With the silly season approaching, many clients are expressing concern over whether they will be able to maintain their diet or weight loss, and anyone can see why! December is the time for gatherings, get-togethers, family events, Christmas parties and weekend BBQs, complete with delicious food and drinks. Most people are able to control their eating by distancing themselves from the snack table, ordering smaller meals or using mindful eating, but we often forget the impact that alcohol has on our calorie intake.
Alcohol is, in its most basic form: a sugar, meaning that it falls into the carbohydrate category alongside bread, rice, fruit and soft-drink.
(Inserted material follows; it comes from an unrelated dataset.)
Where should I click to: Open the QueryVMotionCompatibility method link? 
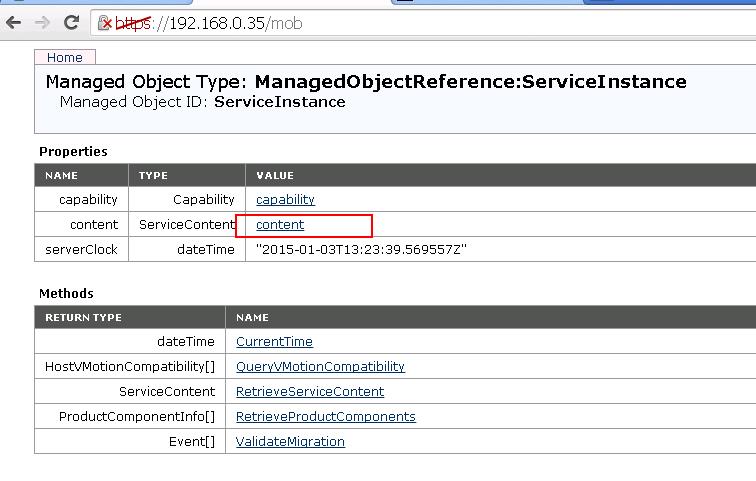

The kind of alcohol we consume varies greatly in its calorie content, based on the ingredients and processing methods, not to mention how much we have and what we serve it with.
The information below shows the energy content of a range of popular alcoholic and non-alcoholic beverages.
Alcohol Amount Calories Kilojoules
- Beer, VB or similar 375ml 143 600
- Beer, low alcohol 375ml 90 370
- Champagne 120ml (1 glass) 77 325
- Cider, apple, dry 375ml 160 670
- Cider, apple, sweet 375ml 195 820
- Spirits, gin 30ml 62 260
- Spirits, rum 30ml 63 265
- Spirits, vodka 30ml 63 265
- Wine, Red 120ml 82 340
- Wine, White 120ml 80 340
Soft Drink/Mixers Amount Calories Kilojoules
- Coca-Cola, regular 375ml 150 630
- Diet Coke 375ml 1 5
- Dry Ginger ale 375ml 124 520
- Lemonade, regular 375ml 160 670
- Tonic Water 250ml 82 345
- Mineral / Soda Water 250ml 0 1
As we can see above, even small changes in our alcohol choices can make a big difference to our overall calorie intake. As a Dietitian I don’t recommend drinking alcohol, but if you choose to, try not to consume more than 2 standard drinks at a time and always give yourself at least 2 alcohol free days per week to protect your liver.
Some additional tips for reducing liquid calorie intake over the silly season include:
- Choose a low alcohol or low carb beer – saves 50 calories (200+kj) per drink.
- Switch to a dry cider instead of a sweet cider – saves 35 calories (150kj) per bottle.
- Try soda water in your G&T instead of tonic water – saves 82 Calories (345kj) per drink.
- Alternate alcoholic drinks with a non-alcoholic drink such as mineral water or diet soft drink.
- Choose single drinks instead of cocktails – save up to 200 calories (800kj).
- Limit your intake. A bottle of white wine contributes 510 calories (2130kj), while a 6-pack of beer contributes a whopping 858 calories (3600kj), or almost half of a regular adult’s recommended daily energy intake.